» What you have to do: Please repeat, exactly as written, every line from the one containing "Viewport: 1568px width, 476px height." through the last line of the records, both included, and leave out any pictures.

═════ Data listing ═════

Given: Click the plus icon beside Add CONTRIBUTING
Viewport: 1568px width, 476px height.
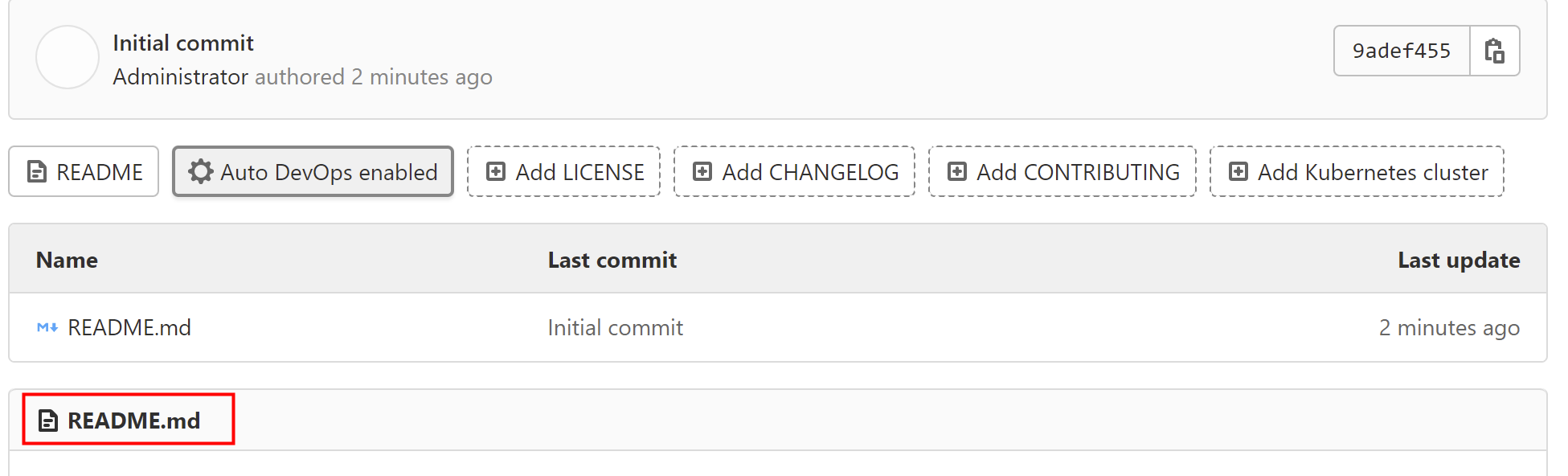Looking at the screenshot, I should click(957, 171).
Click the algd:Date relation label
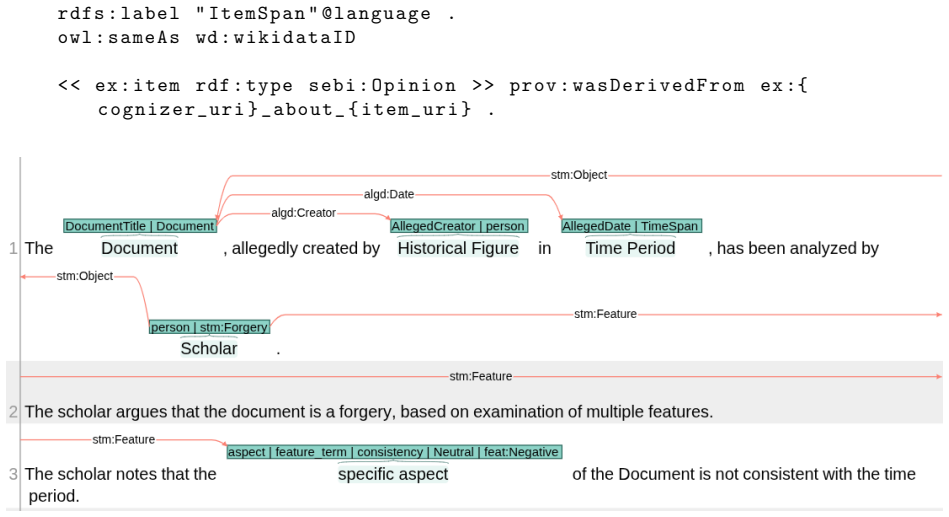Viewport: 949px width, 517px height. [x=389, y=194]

═════

» Exercise solution:
Viewport: 1568px width, 476px height.
Looking at the screenshot, I should click(957, 171).
Click the algd:Date relation label
Viewport: 949px width, 517px height. [x=389, y=194]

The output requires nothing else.